Industrial and residential development is booming in the Mpumalanga capital. Insider cliques with influence in the local council are making a lot of money, and you can be sure that most of them have connections with the Boeremafia — with the occasional Sithole thrown in to reflect the changing times.
The mafia earned the soubriquet because for years they have shaped and profited from the development of the capital city. Most of them are developers, architects and builders, but they tend to keep a closed network.
My personal experience has given me an inkling of how the system works. Five years ago I bought a stand in a small private game reserve on the fringes of Nelspruit. It combines the best of both worlds: Lowveld bush and the pizza and video shops are a 10-minute drive away.
Each resident on the 120ha reserve owns 2ha. They can only develop a maximum of 3 000m2 and the rest is left as open commonage for buck and small wildlife to roam between the houses. It’s an innovative model, with a relatively light environmental footprint.
The reserve was conceptualised and developed by one of the main mafiosi, so not all their ideas are bad. But then along came a Van with a Plan developing a high-density residential area around some of the borders of the reserve.
Local legend has it that he was a member of the local council when he concluded an agreement to pay for roads and infrastructure in the area, in exchange for the opportunity to develop and sell a face-brick monstrosity.
Now he has suburbanites buying up tiny townhouses that comprise wall-to-wall face brick and red tiles. The bush has been bulldozed, koppies blasted and sewers overflow into the stream that runs through the development and into a nearby wetland.
Premium prices are paid for those properties that abut our reserve and provide a view of the magnificent trees and wildlife destroyed by the townhouses. Those owners living inside the reserve unlucky enough to have bought on the edges of the reserve now look out on to high-density suburbia.
It’s not a matter of economics, but rather greed and clay feet. There are several small private reserves and eco-estates dotted around Nelspruit, and their developers have all made lots of money out of them. They occur in zones supposedly earmarked for rural residential development — what made the council change its mind and sanction suburban development in these areas?
If you believe the classic Italian mob movies, you’ll know that one of the reasons why an insider may end up “swimming” with cement shoes is if he turns traitor and breaks the code of silence.
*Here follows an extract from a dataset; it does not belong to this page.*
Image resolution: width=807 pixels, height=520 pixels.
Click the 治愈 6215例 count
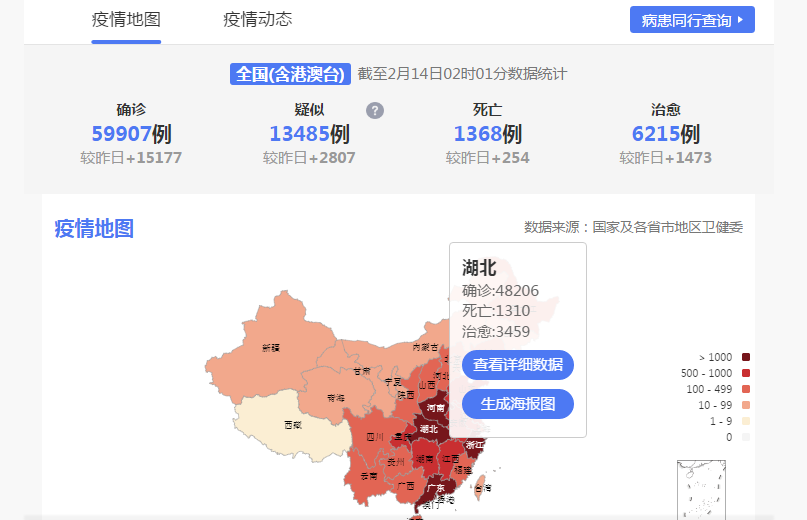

They also don’t like outsiders trying to break the code.
In Nelspruit, outsiders who try to muscle in on Boeremafia turf are unlikely to end up at the bottom of a lake, but they are likely to get bogged down in red tape.
A Pretoria developer last year announced his intention to establish another high-density “township”, comprising 1 000 units and a retirement village on 340ha, on another border of our reserve. He has come up against stiff opposition from all quarters, and it will take him a long time and cost him a whack of money to get his application through the council.
Nelspruit is one of the cities identified for the development of a soccer stadium for the 2010 World Soccer Cup. The national government has allocated hundreds of millions of rand for the project, and tenders have been submitted to the local council for the design and construction of the stadium. It will be interesting to see whether the job goes to a local or outside consortium.
When it comes to elections, the African National Congress wins Nelspruit hands-down — mainly because the majority of votes comes from several large townships sprawled on the perimeters of the city in the giant Mbombela municipality. But in the city centre, the Freedom Front Plus hangs up its posters with confidence: with the Boeremafia in control, it knows it can hang on to a toehold.